SwiftlyFetch is the umbrella product direction for a small family of Apple-first local search packages. The product goal is simple: hand the system a local corpus and get back a real search engine, with conventional search and semantic retrieval both living under one coherent Swift-native story. In practical terms, SwiftlyFetch is the family for "drop in a corpus, get back local search," with FetchKit covering conventional full-document search and RAGKit covering semantic retrieval over the same broader corpus model.

Today, the package exposes shipped semantic retrieval work through RAGCore and RAGKit, plus the first conventional-search foundation through FetchCore and FetchKit. FetchCore now owns the portable conventional-search vocabulary, the durable document-record model, and the indexing-changeset boundary. That record model carries first-class typed lifecycle and source fields like kind, language, createdAt, updatedAt, sourceURI, and lastIndexedAt, while leaving the freeform metadata bag string-based. FetchCore also distinguishes between the durable stored record, the lean search-facing document view, and the richer index-facing payload used by the sync boundary. FetchKitLibrary now supports a default in-memory construction path, and FetchKit includes a Core Data-backed FetchDocumentStore, a persisted pending-sync queue, and the first thin macOS SearchKit-backed index. Conventional-search results carry field evidence through matchedFields and snippetField, so UI code can tell whether a result matched title text, body text, or both. The default in-memory search path now also rewards tighter all-term evidence, so a focused passage can rank ahead of a scattered near-miss instead of relying on document ID tie-breaking.
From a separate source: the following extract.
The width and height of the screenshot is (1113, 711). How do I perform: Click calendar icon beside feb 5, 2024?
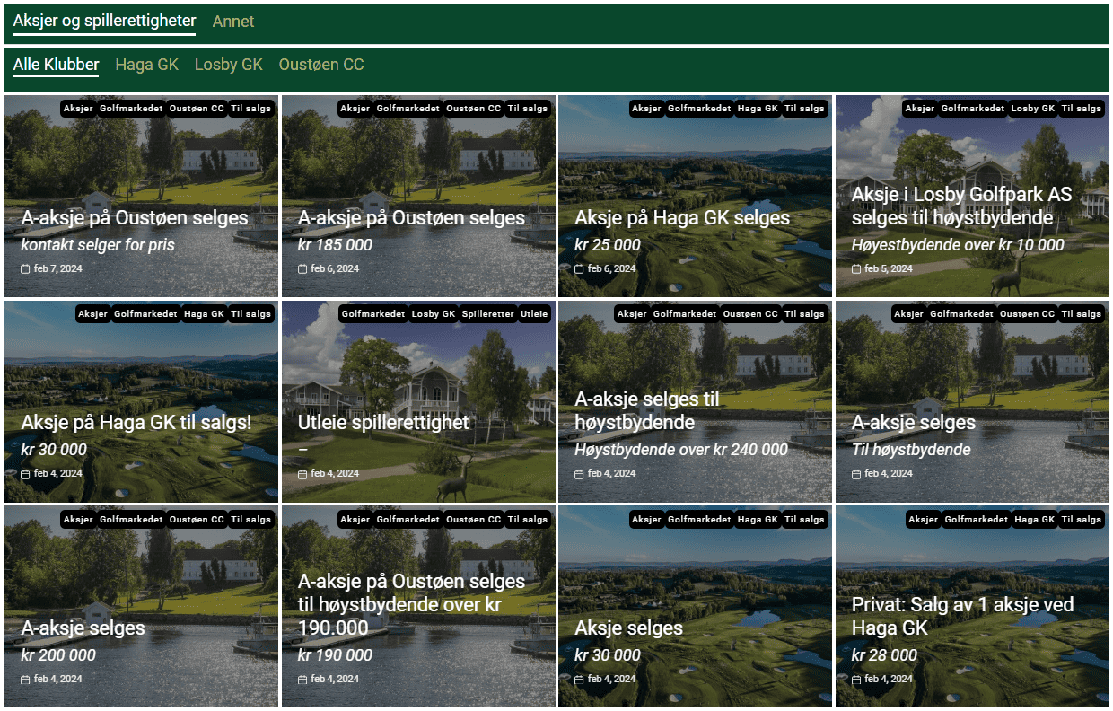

The intended family split is:

  • RAGKit for semantic retrieval, knowledge-base assembly, and the retrieval-quality chunking, embedding, and indexing work that supports that job
  • FetchCore for the portable document-search vocabulary that will stay backend-agnostic as FetchKit grows
  • FetchKit for traditional search, with FetchKitLibrary as the first public facade and Core Data plus SearchKit as the intended Apple implementation model
  • SwiftlyFetch as the umbrella story tying those sibling package surfaces together over time

That intended split does not change the current package boundary: RAGKit still owns semantic retrieval work, not conventional document search. The next family step is caller-driven polish, not first existence: keep conventional-search result quality under pressure with fixture and app corpora, keep the persistent library surface polished, and continue making it realistic for one local corpus to support both traditional search and semantic retrieval without forcing those jobs into one module.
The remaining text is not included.